Probablemente este último criterio de la verdad de nuestra vida de ciudadanos es el más incomprendido; mantenernos en la defensa del bien moral, la justicia y el cuidado cuando no nos beneficia de forma absoluta, o lo hace menos que a otros, son palabras mayores en ética social, pero ocultarlo es tramposo. Precisamente este es el hilo que nos permite volver a nuestra realidad cotidiana. Hay otras habilidades morales al pensar y discernir, pero esta de someternos a lo justo, cuando las soluciones entrevistas no nos dan ventaja, es la primera.

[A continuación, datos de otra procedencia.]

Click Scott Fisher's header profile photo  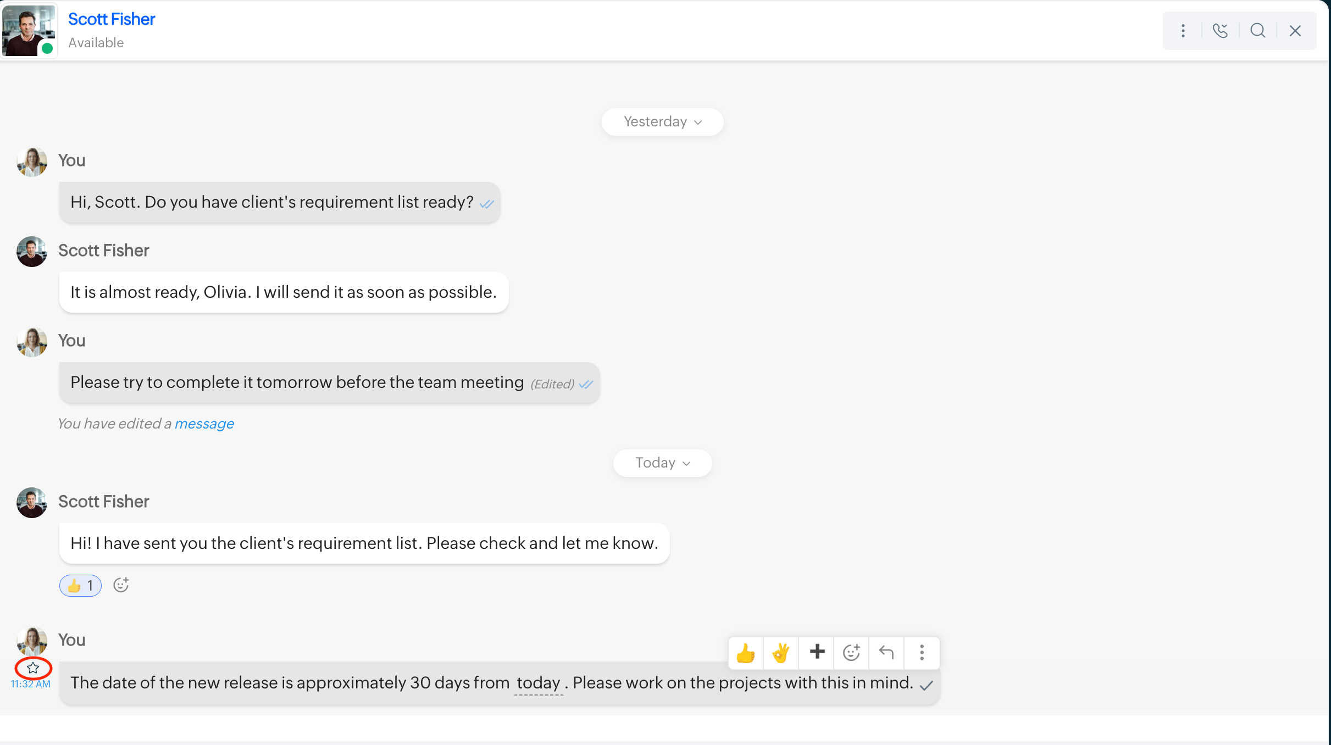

A partir de aquí podemos exigirnos el abandono de los tópicos y acoger más honesta y certeramente los conceptos sociales. Así, la sociedad en crisis por esto o lo otro requiere añadir cuál, de que sociedad hablamos. Y ¿esa sociedad son todas? ¿Esa sociedad es el mundo? Cuando en la frontera norteamericana, prototipo de las demás fronteras ‘guillotina’, se proclama «amigo migrante, eres lo más importante, no arriesgues tu vida ni la de tu familia, no arriesguen sus vidas por venir aquí», ¿qué significa ‘amigo’ y ‘eres lo más importante’ y ‘no’ arriesgues? Una comprensión crítica de las palabras hace volver el corazón y la cabeza sobre ‘amigos’ y, derivadamente, sobre el mundo, y quién es el mundo, y a qué lado de todas las vallas está el único mundo… ¿O hay varios mundos? Y entonces, ¿por qué digo ‘el’ mundo? Así sucesivamente hay que leer cada palabra: amigo, mundo, sociedad, cultura, futuro, justicia, paz, solidaridad, religión. ¿De qué hablo en cada caso y cuál es su guillotina particular?
Tenemos como sociedad humana una diversidad de situaciones que hace imposible un uso generalista de cada palabra. Pero la diversidad no es solo identitaria, esa riqueza que la Humanidad presenta como especie, sino del modo como la posibilidad de una vida digna se ofrece en cada lugar. Y de esto va la justicia y el derecho a reclamar que nos respeten y nos cuiden, eso que nosotros merecemos y a nosotros nos deben, y nosotros debemos respetar en los otros de cualquier lugar del mundo.
Y aquí sí que ya hemos entrado en una teología menos aceptada que la Teología religiosa. Es decir, que es más fácil proclamar que hay un Dios que nos crea, nos quiere y nos salva junto a sí que hacer creíble que somos iguales en derechos y deberes, tomando como punto de partida a los más débiles de nosotros, y que esto es innegociable como principio de vida en común y de fe. Nadie podría exigir un derecho a consumos de lujo en tanto esta realidad de un mundo injusto sea el escenario de nuestra existencia. No hay religión que pueda ignorarlo, no hay política nacional que pueda obviarlo, no hay antecedente moral que pueda justificarlo.
En este sentido, tenemos dos problemas. El primero es la desigualdad de medios al alcance de todos para una vida digna; el segundo, condición del primero, que quien goza de fortuna da por hecho y probado que se ha ganado esa posición de excelencia. Algo de esto hay, pero ni de lejos lo que representa este mundo de fronteras guillotina y lujos delictivos. Si hay que hablar de lugares tópicos, comencemos por otros.